Request >> Copy every one of the following items word for word, keeping each line in its original order.
— Start of Supplied material —
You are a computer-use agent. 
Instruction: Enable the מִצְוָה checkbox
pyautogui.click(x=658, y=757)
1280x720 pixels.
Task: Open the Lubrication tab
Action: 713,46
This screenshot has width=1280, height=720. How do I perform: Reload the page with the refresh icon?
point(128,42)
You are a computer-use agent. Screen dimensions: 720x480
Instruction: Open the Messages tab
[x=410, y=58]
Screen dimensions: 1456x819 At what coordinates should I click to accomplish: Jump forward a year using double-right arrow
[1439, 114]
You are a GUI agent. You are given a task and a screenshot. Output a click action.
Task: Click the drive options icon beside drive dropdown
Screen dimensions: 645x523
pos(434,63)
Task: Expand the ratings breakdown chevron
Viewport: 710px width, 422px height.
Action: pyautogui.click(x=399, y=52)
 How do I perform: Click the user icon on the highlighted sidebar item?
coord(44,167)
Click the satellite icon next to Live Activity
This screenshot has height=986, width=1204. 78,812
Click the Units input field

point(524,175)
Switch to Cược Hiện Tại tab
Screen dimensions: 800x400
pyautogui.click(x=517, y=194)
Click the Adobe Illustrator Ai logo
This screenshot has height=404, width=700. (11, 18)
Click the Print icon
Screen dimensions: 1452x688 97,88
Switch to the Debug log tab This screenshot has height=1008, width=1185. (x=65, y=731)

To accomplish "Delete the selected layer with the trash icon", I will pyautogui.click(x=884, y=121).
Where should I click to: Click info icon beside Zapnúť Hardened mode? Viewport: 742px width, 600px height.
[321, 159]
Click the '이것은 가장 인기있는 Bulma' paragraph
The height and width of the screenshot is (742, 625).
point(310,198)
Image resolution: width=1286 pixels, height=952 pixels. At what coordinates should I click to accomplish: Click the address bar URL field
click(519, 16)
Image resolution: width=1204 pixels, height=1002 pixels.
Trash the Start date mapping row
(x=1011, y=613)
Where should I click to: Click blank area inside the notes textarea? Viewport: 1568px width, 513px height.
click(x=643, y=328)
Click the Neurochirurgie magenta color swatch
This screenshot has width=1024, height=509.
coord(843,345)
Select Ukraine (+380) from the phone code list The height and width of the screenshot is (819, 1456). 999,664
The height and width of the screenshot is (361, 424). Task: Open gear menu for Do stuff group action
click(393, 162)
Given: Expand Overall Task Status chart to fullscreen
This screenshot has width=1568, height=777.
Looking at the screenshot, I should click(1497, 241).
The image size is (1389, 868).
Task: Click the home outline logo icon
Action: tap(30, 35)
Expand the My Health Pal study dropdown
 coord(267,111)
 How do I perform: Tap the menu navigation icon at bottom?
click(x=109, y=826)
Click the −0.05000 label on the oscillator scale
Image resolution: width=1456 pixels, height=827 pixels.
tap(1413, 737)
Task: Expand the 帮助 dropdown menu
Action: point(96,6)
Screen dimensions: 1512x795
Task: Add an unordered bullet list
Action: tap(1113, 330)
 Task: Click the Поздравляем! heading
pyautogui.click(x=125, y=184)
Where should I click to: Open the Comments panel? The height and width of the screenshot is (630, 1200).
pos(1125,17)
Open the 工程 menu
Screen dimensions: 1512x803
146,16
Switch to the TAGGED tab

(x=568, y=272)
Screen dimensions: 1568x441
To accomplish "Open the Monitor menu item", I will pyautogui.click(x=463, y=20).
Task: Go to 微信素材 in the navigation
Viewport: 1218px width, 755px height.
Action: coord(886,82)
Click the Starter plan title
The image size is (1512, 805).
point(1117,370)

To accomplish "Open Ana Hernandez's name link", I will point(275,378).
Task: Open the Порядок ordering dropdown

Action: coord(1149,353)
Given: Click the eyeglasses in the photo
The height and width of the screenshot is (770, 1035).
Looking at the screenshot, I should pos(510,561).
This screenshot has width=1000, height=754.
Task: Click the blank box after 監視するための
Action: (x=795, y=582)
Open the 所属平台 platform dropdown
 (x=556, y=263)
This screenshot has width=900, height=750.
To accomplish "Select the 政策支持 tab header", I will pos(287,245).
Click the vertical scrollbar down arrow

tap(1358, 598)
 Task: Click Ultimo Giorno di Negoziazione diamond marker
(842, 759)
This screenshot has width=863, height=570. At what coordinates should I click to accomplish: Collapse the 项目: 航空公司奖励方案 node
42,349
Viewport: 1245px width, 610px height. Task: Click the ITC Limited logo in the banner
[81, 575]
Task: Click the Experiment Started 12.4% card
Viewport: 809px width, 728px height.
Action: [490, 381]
— End of Supplied material —
Response >>
You are a computer-use agent. 
Instruction: Enable the מִצְוָה checkbox
pyautogui.click(x=658, y=757)
1280x720 pixels.
Task: Open the Lubrication tab
Action: 713,46
This screenshot has width=1280, height=720. How do I perform: Reload the page with the refresh icon?
point(128,42)
You are a computer-use agent. Screen dimensions: 720x480
Instruction: Open the Messages tab
[x=410, y=58]
Screen dimensions: 1456x819 At what coordinates should I click to accomplish: Jump forward a year using double-right arrow
[1439, 114]
You are a GUI agent. You are given a task and a screenshot. Output a click action.
Task: Click the drive options icon beside drive dropdown
Screen dimensions: 645x523
pos(434,63)
Task: Expand the ratings breakdown chevron
Viewport: 710px width, 422px height.
Action: pyautogui.click(x=399, y=52)
 How do I perform: Click the user icon on the highlighted sidebar item?
coord(44,167)
Click the satellite icon next to Live Activity
This screenshot has height=986, width=1204. 78,812
Click the Units input field

point(524,175)
Switch to Cược Hiện Tại tab
Screen dimensions: 800x400
pyautogui.click(x=517, y=194)
Click the Adobe Illustrator Ai logo
This screenshot has height=404, width=700. (11, 18)
Click the Print icon
Screen dimensions: 1452x688 97,88
Switch to the Debug log tab This screenshot has height=1008, width=1185. (x=65, y=731)

To accomplish "Delete the selected layer with the trash icon", I will pyautogui.click(x=884, y=121).
Where should I click to: Click info icon beside Zapnúť Hardened mode? Viewport: 742px width, 600px height.
[321, 159]
Click the '이것은 가장 인기있는 Bulma' paragraph
The height and width of the screenshot is (742, 625).
point(310,198)
Image resolution: width=1286 pixels, height=952 pixels. At what coordinates should I click to accomplish: Click the address bar URL field
click(519, 16)
Image resolution: width=1204 pixels, height=1002 pixels.
Trash the Start date mapping row
(x=1011, y=613)
Where should I click to: Click blank area inside the notes textarea? Viewport: 1568px width, 513px height.
click(x=643, y=328)
Click the Neurochirurgie magenta color swatch
This screenshot has width=1024, height=509.
coord(843,345)
Select Ukraine (+380) from the phone code list The height and width of the screenshot is (819, 1456). 999,664
The height and width of the screenshot is (361, 424). Task: Open gear menu for Do stuff group action
click(393, 162)
Given: Expand Overall Task Status chart to fullscreen
This screenshot has width=1568, height=777.
Looking at the screenshot, I should click(1497, 241).
The image size is (1389, 868).
Task: Click the home outline logo icon
Action: tap(30, 35)
Expand the My Health Pal study dropdown
 coord(267,111)
 How do I perform: Tap the menu navigation icon at bottom?
click(x=109, y=826)
Click the −0.05000 label on the oscillator scale
Image resolution: width=1456 pixels, height=827 pixels.
tap(1413, 737)
Task: Expand the 帮助 dropdown menu
Action: point(96,6)
Screen dimensions: 1512x795
Task: Add an unordered bullet list
Action: tap(1113, 330)
 Task: Click the Поздравляем! heading
pyautogui.click(x=125, y=184)
Where should I click to: Open the Comments panel? The height and width of the screenshot is (630, 1200).
pos(1125,17)
Open the 工程 menu
Screen dimensions: 1512x803
146,16
Switch to the TAGGED tab

(x=568, y=272)
Screen dimensions: 1568x441
To accomplish "Open the Monitor menu item", I will pyautogui.click(x=463, y=20).
Task: Go to 微信素材 in the navigation
Viewport: 1218px width, 755px height.
Action: coord(886,82)
Click the Starter plan title
The image size is (1512, 805).
point(1117,370)

To accomplish "Open Ana Hernandez's name link", I will point(275,378).
Task: Open the Порядок ordering dropdown

Action: coord(1149,353)
Given: Click the eyeglasses in the photo
The height and width of the screenshot is (770, 1035).
Looking at the screenshot, I should pos(510,561).
This screenshot has width=1000, height=754.
Task: Click the blank box after 監視するための
Action: (x=795, y=582)
Open the 所属平台 platform dropdown
 (x=556, y=263)
This screenshot has width=900, height=750.
To accomplish "Select the 政策支持 tab header", I will pos(287,245).
Click the vertical scrollbar down arrow

tap(1358, 598)
 Task: Click Ultimo Giorno di Negoziazione diamond marker
(842, 759)
This screenshot has width=863, height=570. At what coordinates should I click to accomplish: Collapse the 项目: 航空公司奖励方案 node
42,349
Viewport: 1245px width, 610px height. Task: Click the ITC Limited logo in the banner
[81, 575]
Task: Click the Experiment Started 12.4% card
Viewport: 809px width, 728px height.
Action: [490, 381]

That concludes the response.